Review: A collection of talks given during a month-long meditation retreat, by an American teacher of Tibetan Buddhism. Emphasizes the cultivation of loving-kindness toward everything, including ourselves and our busy, crazy brains.

When I picked this book up a number of years ago, the first sentence was just what I needed to hear: "There's a common misunderstanding among all the human beings who have ever been born on the earth that the best way to live is to try to avoid pain and just try to get comfortable."

(I also highly recommend "The Myth of Freedom" and "Cutting through Spiritual Materialism" by Chödrön's teacher, Chögyam Trungpa.)

Rating: 4 stars
Summary: On befriending the world, including oneself.
Review: A collection of talks given during a month-long meditation retreat, by an American teacher of Tibetan Buddhism.
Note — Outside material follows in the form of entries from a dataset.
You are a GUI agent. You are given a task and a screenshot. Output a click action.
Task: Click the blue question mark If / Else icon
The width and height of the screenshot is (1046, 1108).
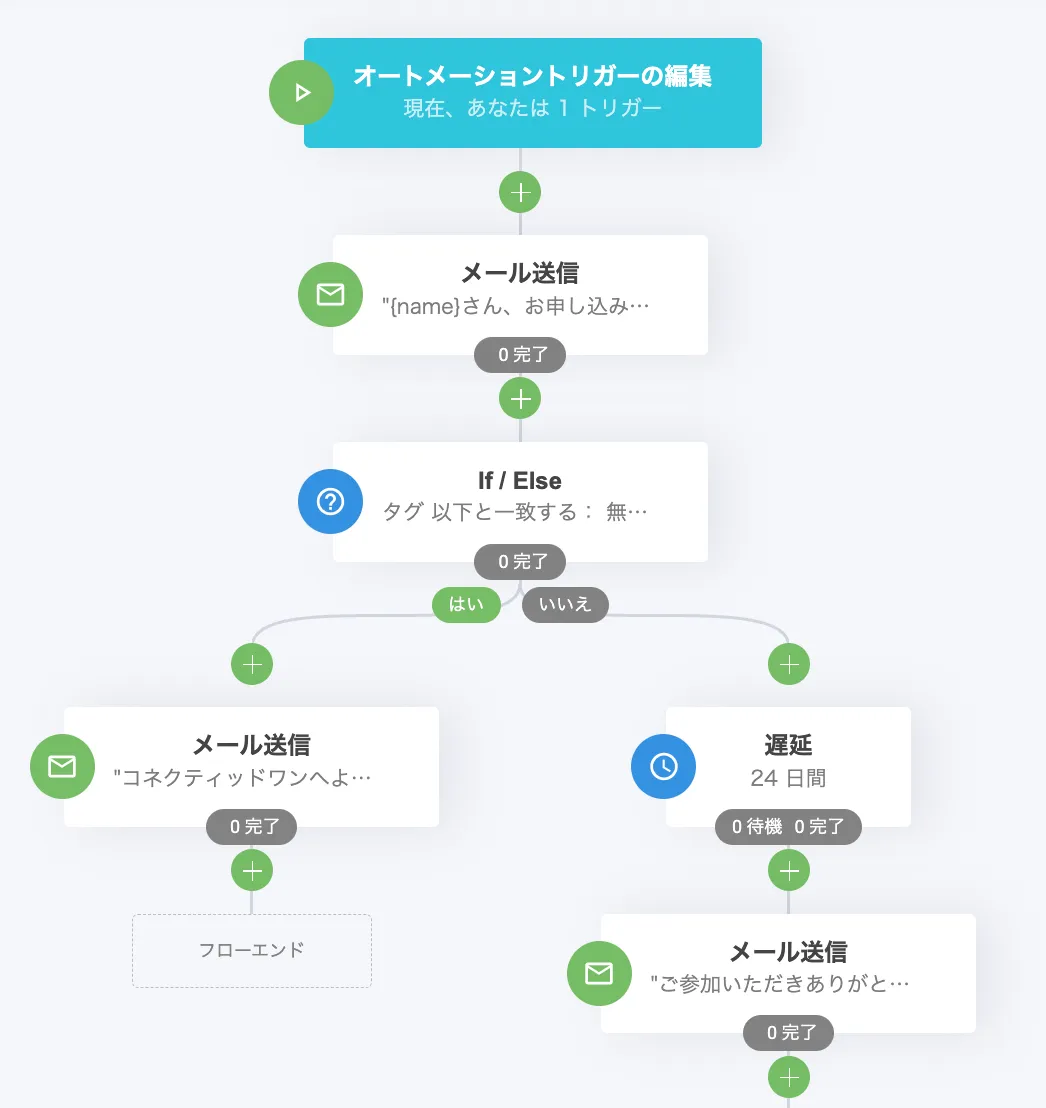[x=330, y=501]
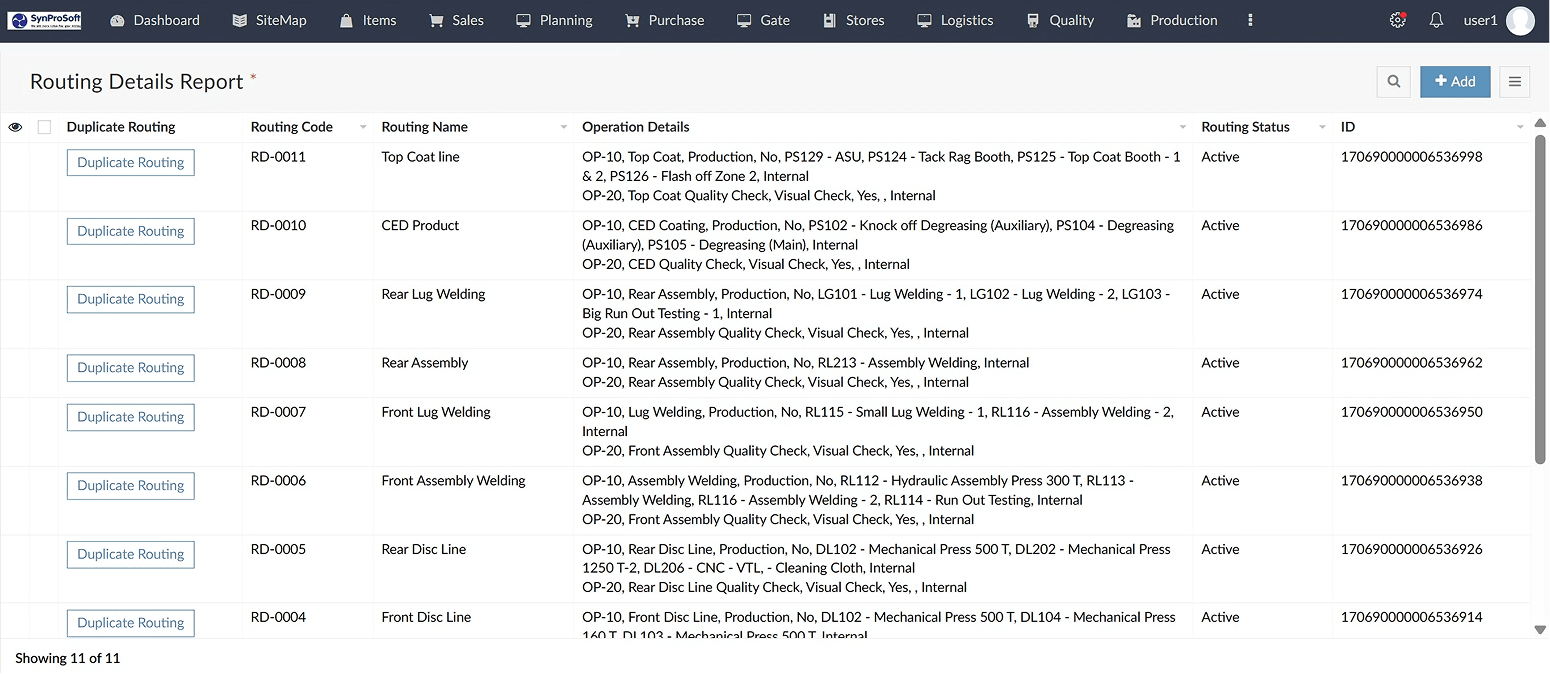Select the SynProSoft logo in the top bar
This screenshot has height=674, width=1550.
pos(45,19)
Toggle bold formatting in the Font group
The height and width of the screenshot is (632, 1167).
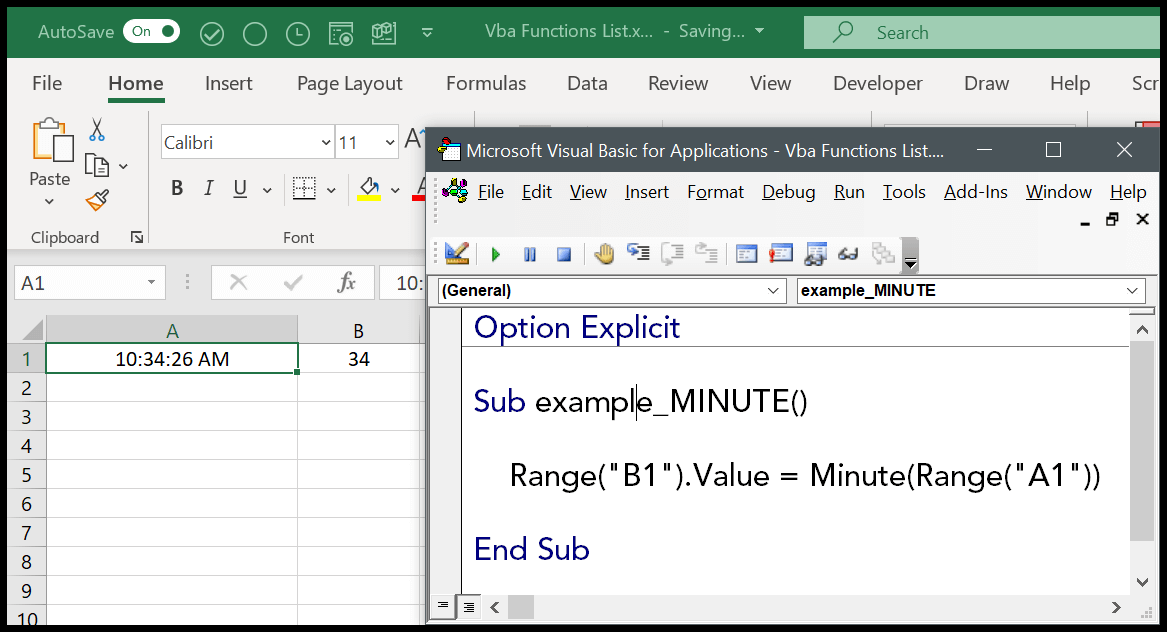pyautogui.click(x=177, y=187)
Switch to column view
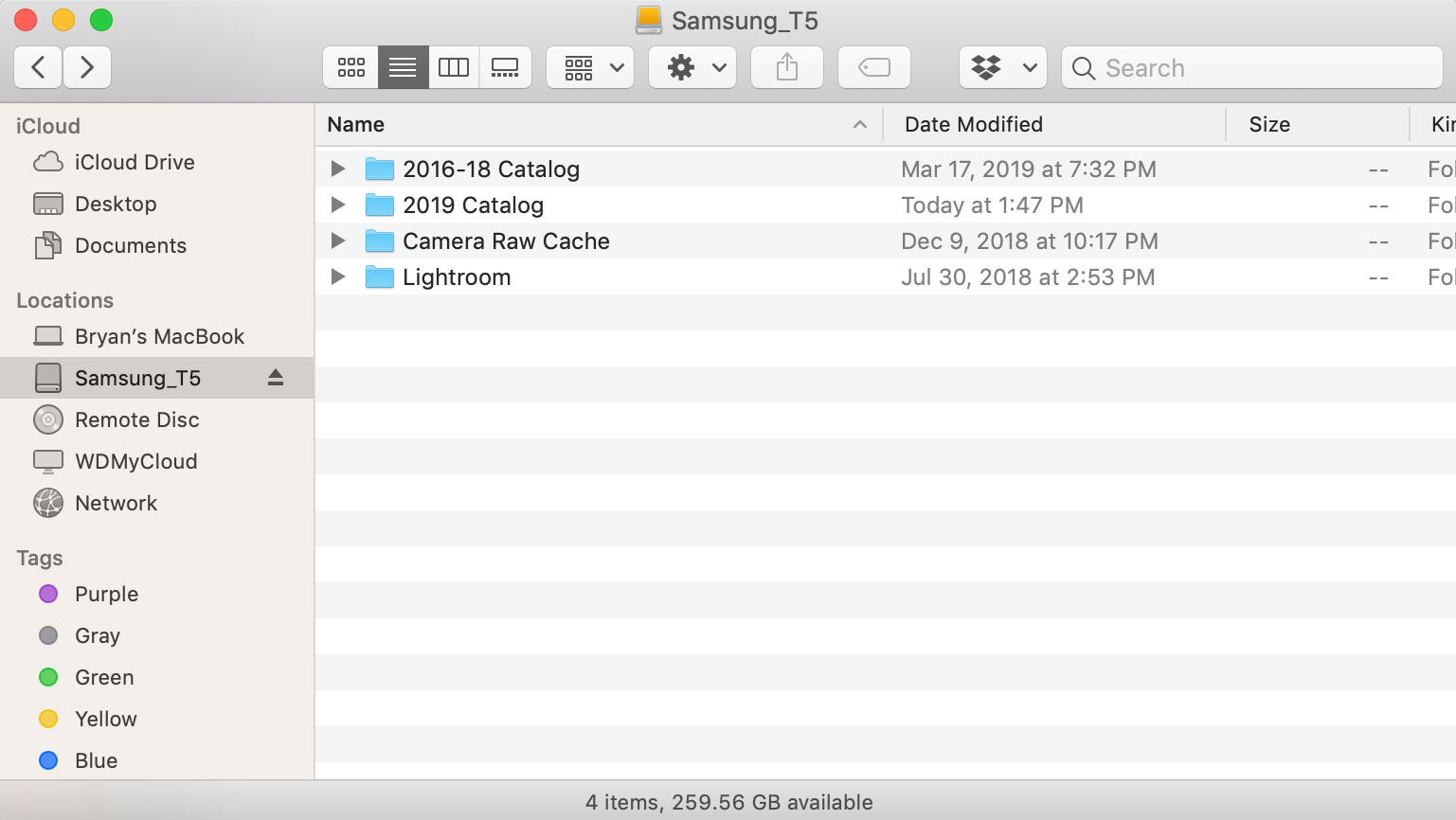Screen dimensions: 1456x820 (454, 67)
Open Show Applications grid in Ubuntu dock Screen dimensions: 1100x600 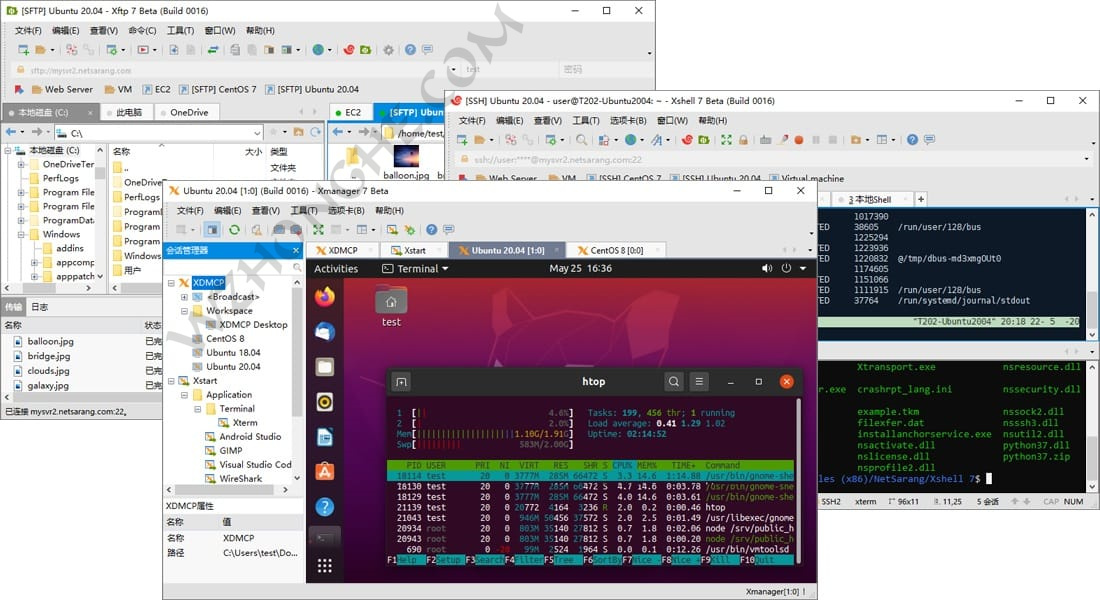(325, 566)
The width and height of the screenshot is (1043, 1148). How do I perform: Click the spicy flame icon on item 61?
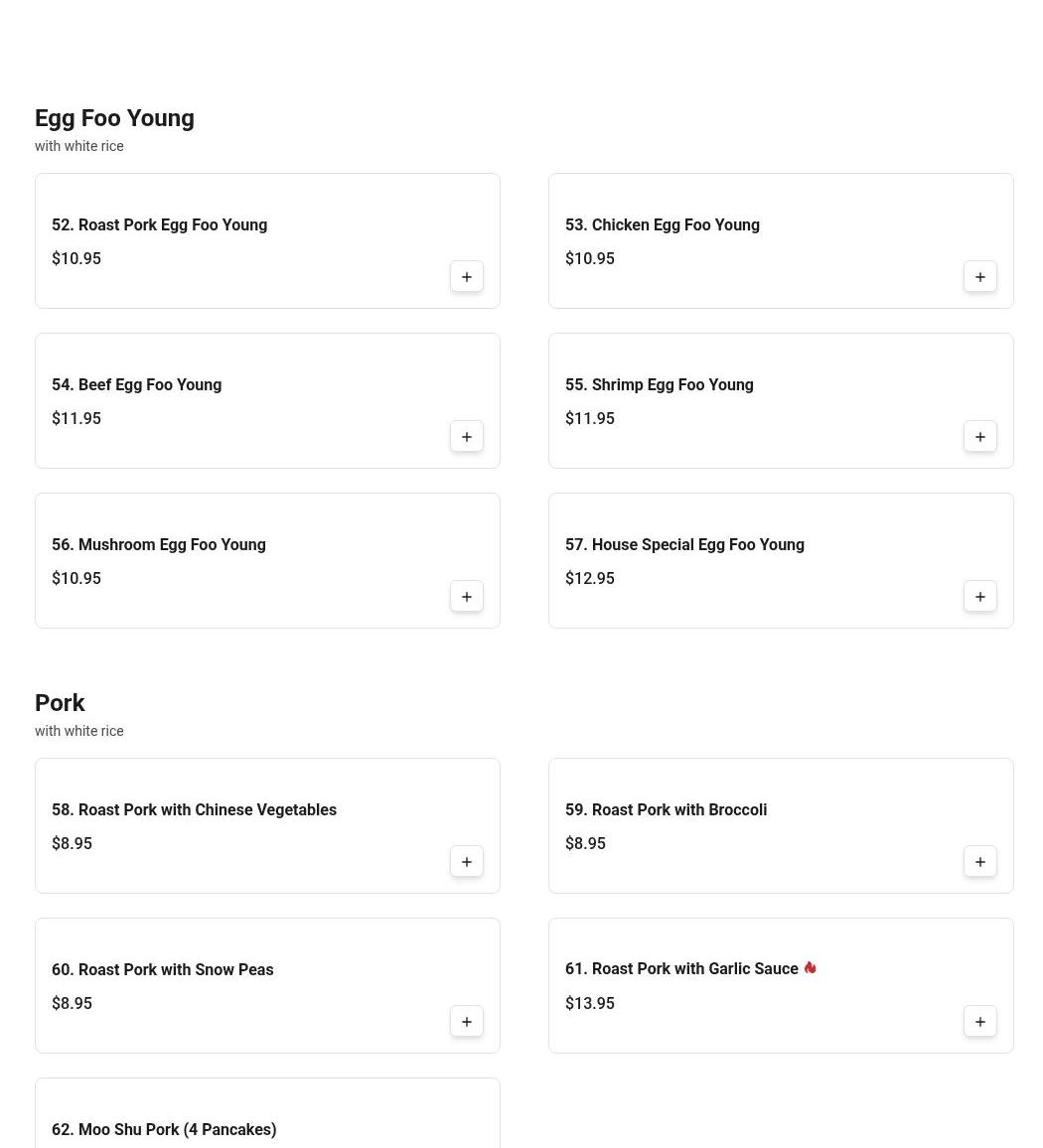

Emphasizes the cultivation of loving-kindness toward everything, including ourselves and our busy, crazy brains.

When I picked this book up a number of years ago, the first sentence was just what I needed to hear: "There's a common misunderstanding among all the human beings who have ever been born on the earth that the best way to live is to try to avoid pain and just try to get comfortable."

(I also highly recommend "The Myth of Freedom" and "Cutting through Spiritual Materialism" by Chödrön's teacher, Chögyam Trungpa.)

Rating: 5 stars
Summary: The Art of Accepting and Embracing Life
Review: Based on talks given during a dathun (one month practice period) in Gampo Abbey, the contents of this book "speak" to each of us about embracing life's pain rather than running away from it, and about the down-to-earth benefits of practicing lovingkindness in our every day lives, both in formal meditation and informal meditation. The latter includes all aspects of our lives, and in this series of talks, the author shows us how we can utilize our own life's experiences as the source of our wisdom and compassion. Highly recommended!

Rating: 5 stars
Summary: The Wisdom of The Wisdom of No Escape
Review: I found this book to be extraordinarily simple to ingest. I enjoyed reading it one short chapter at a time and contemplating that chapter until I had time to read another. Pema has an elegantly straightforward manner of writing, and she has a great deal of helpful information to convey.

Rating: 5 stars
Summary: A very gentle look at meditation and loving kindness
Review: I found this book to be very clearly written in plain english on a topic that could easily become obscured by its own sublety. My favourite chapter is the one on precision, gentleness and letting go. The idea of hard discipline that I had previously associated with Buddhism evaporated as I read it. I really wanted to buy a 100 copies and send them to all the people I care about! I think its a great book and an excellent text for anyone learning to be gentle with themselves and others.

Rating: 5 stars
Summary: Marvelous
Review: Marvelous book. Very well written, you feel like the author was there with you, talking to you. It all sounds so truthful, like you always knew, yet how come we chose the opposite? There's no escape , unless you want to keep dying day after day. Let's wake up. It's worth it, and this book is a good start. It was for me. Probably the best I've read of all so-called "self-help" books.

Rating: 5 stars
Summary: Gem of a book
Review: Pema Chodron has a wonderful way of making the complex seem simple. In a gentle, non-parochial, non-confrontational manner, the author transmits, explains, and supports basic Buddhist principles so as to make them understandable to Westerners not versed in Tibetan assumptions, cosmologies, mythologies, etc. For example, her explication of Tonglen (sending and receiving) is presented in relation not only to Bodhicitta (universal compassion) but also in terms of personal development, mindfulness and presence, and acceptance of life's challenges as challenges (not restrictions or compulsions). Her chapter on renunciation is a classic as are other of her talks to her month-long meditation retreat class (which totally comprise this volume). It's difficult to escape the comprehensive wisdom of this book. It's one of her best which is saying a lot.